Législatives "déterminantes" et "accompagnement" de l’ONU

Devant Michel Aoun, Antonio Guterres a souligné que "les prochaines législatives l’an prochain seront déterminantes", appelant "le peuple libanais à s’engager en force dans le processus de désignation des moyens à même de faire progresser le pays", a-t-il noté, et précisant que "l’ONU accompagnera chaque pas de ce processus".

Le secrétaire général de l’ONU a également appelé "au respect intégral de la résolution 1701 du Conseil de sécurité de l’ONU, à l’arrêt des actions hostiles le long de la Ligne bleue, et à la décrispation des tensions entre" le Liban et Israël, saluant l’action des forces de la Finul pour préserver la paix.

Il a enfin mis en exergue la nécessité du "maintien du soutien international à l’armée libanaise et aux autres institutions sécuritaires, qui est fondamental pour la stabilité du Liban", appelant "les pays membres à poursuivre et augmenter ce soutien".

Aoun : Attachement à la 1701, élections au printemps


De son côté, Michel Aoun a évoqué avec son interlocuteur "les crises successives dont souffre le Liban et les moyens d’en sortir, à la lumière de la régression notable de la situation sur le plan social et économique durant les derniers mois".

M. Aoun a dit avoir souligné à M. Guterres que "le Liban œuvre pour dépasser ces crises, ne serait-ce que progressivement, à travers la mise en place d’un plan de salut économique pour le soumettre au Fonds monétaire international en vue de négociations, ainsi que la réalisation de nombreuses réformes aux plans économique, financier et administratif".

Parmi ces réformes, "une refonte de certaines des administrations étatiques, un contrôle des dépenses, une lutte contre le gaspillage et la corruption, ou encore l’audit financier dans les comptes de la Banque du Liban, dans le but de pointer du doigt les responsabilités dans les pertes subies au cours des dernières années, l’objectif ultime étant une gouvernance durable qui puisse rectifier les failles et les tares au sein des institutions étatiques", a indiqué le président de la République.

Il a par ailleurs confirmé au secrétaire général de l’ONU que des "élections législatives auront lieu au Liban au printemps prochain, et que tous les moyens seront mis en œuvre pour qu’elles soient transparentes, intègres et représentatives", affirmant que Beyrouth "accueillera positivement tout rôle de l’ONU dans le suivi de ces élections en coordination avec les autorités libanaises concernées".

Michel Aoun a en outre plaidé devant Antonio Guterres en faveur d’une "nouvelle approche du dossier des déplacés syriens qui se trouvent sur le territoire libanais", évoquant "le fardeau" que cette crise constitue pour le pays, notamment dans les circonstances actuelles. Il a une fois de plus appelé "la communauté internationale à assumer ses responsabilités à ce niveau et à encourager les déplacés à un retour sûr dans leur pays".

= = = = =

Travail à faire =
(a) Recopiez sans rien changer le passage de l'extrait sur la rencontre entre Antonio Guterres et Michel Aoun qui commence aux mots "Le secrétaire général" et s'arrête après les mots "préserver la paix.".
(b) Répondez aux questions suivantes d'après l'extrait sur la rencontre entre Antonio Guterres et Michel Aoun.
(i) Quelle résolution du Conseil de sécurité Antonio Guterres demande-t-il de respecter intégralement ?
(ii) À quelle saison les élections législatives auront-elles lieu au Liban, selon Michel Aoun ?
(iii) À quelle institution le plan de salut économique doit-il être soumis ?
(c) Écrivez la suite de l'extrait sur la rencontre entre Antonio Guterres et Michel Aoun, à partir de sa dernière phrase.
Les enregistrements ne jouent aucun rôle dans ce travail.

Enregistrements fournis =

= = = = =

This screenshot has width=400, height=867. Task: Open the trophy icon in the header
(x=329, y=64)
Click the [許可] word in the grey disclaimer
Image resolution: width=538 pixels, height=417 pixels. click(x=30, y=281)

= = = = =

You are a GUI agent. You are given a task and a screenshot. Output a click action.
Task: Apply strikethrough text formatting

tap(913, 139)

= = = = =

Résultats obtenus =
(a)
Le secrétaire général de l’ONU a également appelé "au respect intégral de la résolution 1701 du Conseil de sécurité de l’ONU, à l’arrêt des actions hostiles le long de la Ligne bleue, et à la décrispation des tensions entre" le Liban et Israël, saluant l’action des forces de la Finul pour préserver la paix.

(b)
(i) La résolution 1701.
(ii) Au printemps prochain.
(iii) Au Fonds monétaire international, en vue de négociations.

(c)
Concernant la situation avec Israël, le chef de l’Etat a souligné son "attachement au respect de la résolution 1701 du Conseil de sécurité dans toutes ses dispositions, au maintien de la stabilité à la frontière sud et à la coordination permanente avec l’armée libanaise et les forces de la Finul". Il a condamné dans ce cadre les violations israéliennes de l’espace aérien, terrestre et maritime libanais, notamment lors des attaques répétées contre la Syrie, soulignant son attachement à ce que le Liban exerce sa souveraineté sur l’ensemble de son territoire, obtienne ses droits à exploiter ses ressources naturelles, notamment celles qui se trouvent dans les champs gazier et pétrolier et poursuive les négociations indirectes pour le tracé des frontières maritimes au Sud.

Lundi, M. Guterres, qui doit multiplier les rencontres avec les milieux politiques, religieux et de la société civile libanais, inspectera le port de Beyrouth "pour observer une minute de silence en hommage aux victimes de l'explosion et de leurs familles".

Au cours de sa visite qui s'achèvera mercredi, il devrait aussi rendre visite à la Force intérimaire des Nations unies (FINUL) dans le sud du Liban, où il se déplacera le long de la ligne de cessez-le-feu qui a été convenu après le retrait israélien du Liban-Sud en 2000.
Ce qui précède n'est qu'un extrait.